The second‑rarest answer people routinely give is “in the 50s or 60s.” Some portion of people misunderstand the hypothetical and think they’d have to spend eternity in poor health. Even if I clarify the prompt, they double down on their original answer. But others—often people who have lived difficult lives—understand the prompt but want no more to do with life than is strictly required.
And finally, the least common answer I get is the “really long, non‑infinite time.” This is anywhere in the 1000 to 1,000,000 range.
Conclusion
It’s probably obvious by now—or maybe it was obvious at the beginning—that the answer to this question serves as a proxy for how much someone is enjoying their life. I’m simplifying, but there’s a strong correlation.
There’s also the matter of the people who want to live forever…
So many people talk about how “San Junipero” is their favorite episode of Black Mirror. It’s the one with the happy ending—the two lovers riding off into the virtual sunset to spend eternity with each other. The problem with this fairytale interpretation is that it neglects a thoughtful inclusion of the “Quagmire” scene. In the middle of the episode, the main character goes to a club called The Quagmire.

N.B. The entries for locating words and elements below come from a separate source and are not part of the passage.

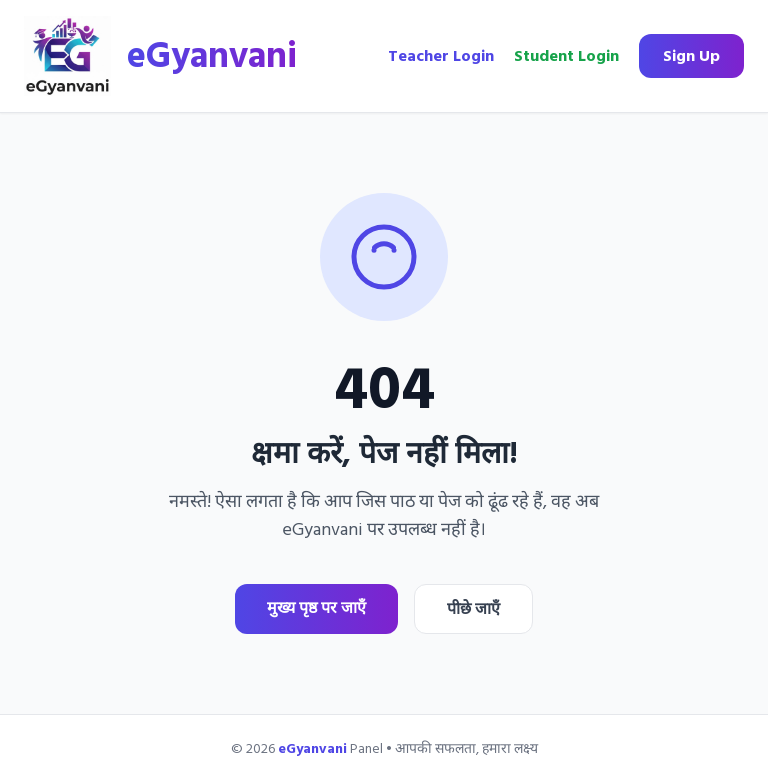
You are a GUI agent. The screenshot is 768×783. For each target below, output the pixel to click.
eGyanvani (212, 56)
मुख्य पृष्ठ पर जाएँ (316, 608)
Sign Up (691, 56)
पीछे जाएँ (473, 609)
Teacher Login (441, 56)
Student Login (566, 56)
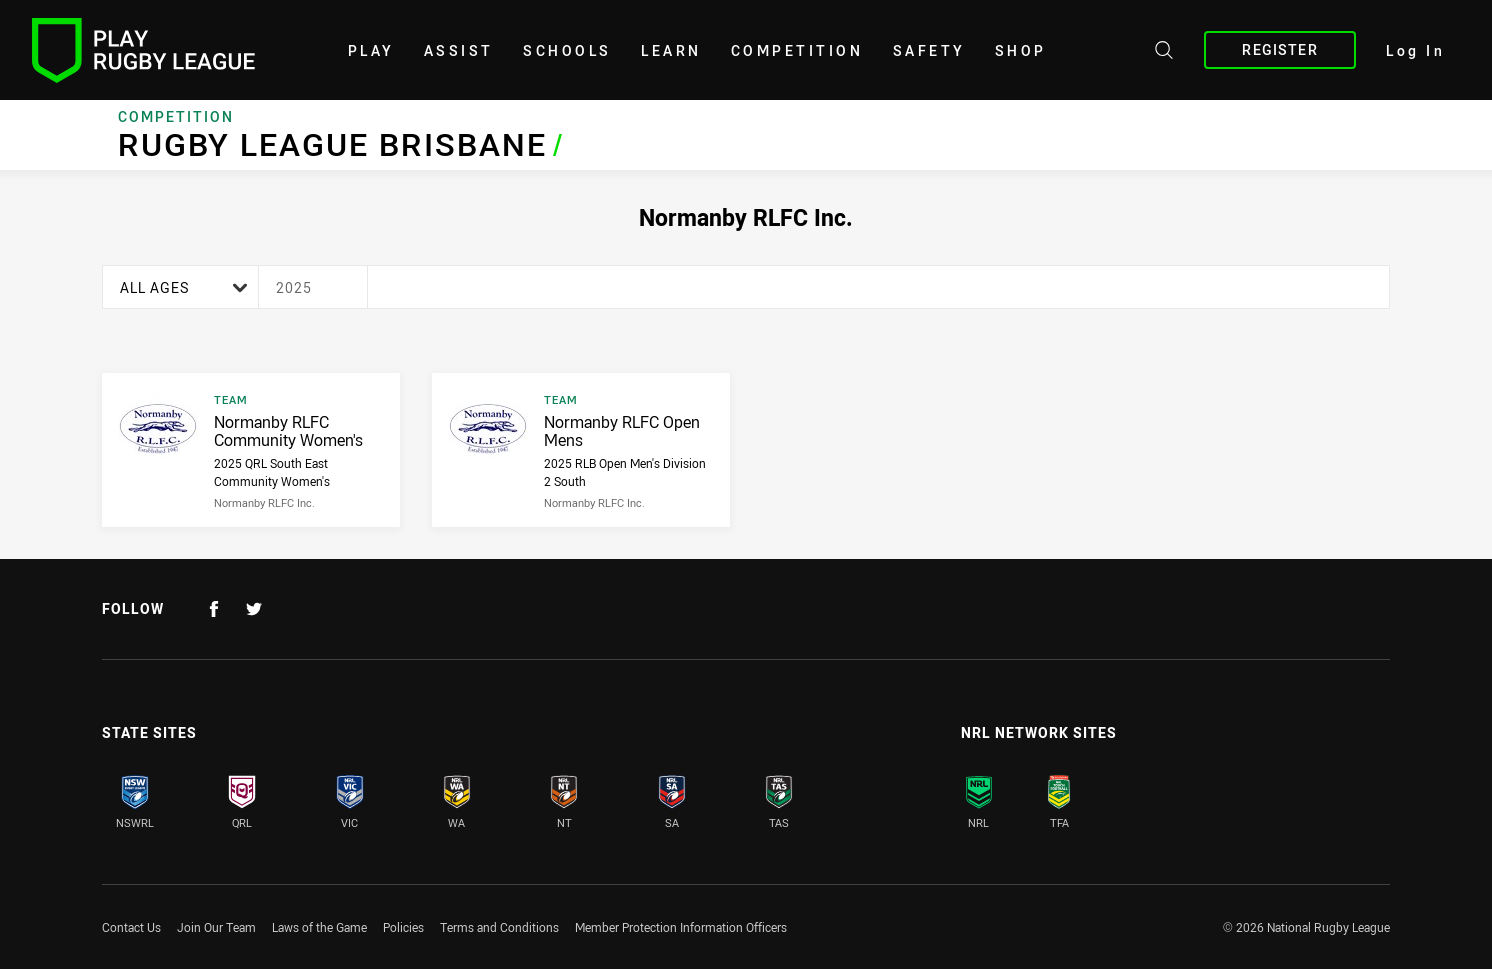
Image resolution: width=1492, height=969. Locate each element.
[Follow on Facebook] (214, 609)
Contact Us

It’s filled with people having a seemingly fun—if extreme—time, but the conversational backdrop is quite explicit about the truth: The Quagmire is home to all of the system’s oldest residents. The ones who have already lived several normal human lifespans’ worth of experiences.
According to the conversation, there’s broad consensus that with each passing year, the people must go to more extreme lengths to feel alive, to feel passion, to have a reason and a purpose. When I see the pair drive off into the sunset in the final scene, I assume they eventually end up at the Quagmire. And they’re equally doomed to stop going to The Quagmire.
One could argue that fizzling out, getting depressed, and eventually committing suicide is a small price to pay for immortality. I’m not so sure. Our biology simultaneously compels us toward self‑preservation just as strongly as it demands purpose.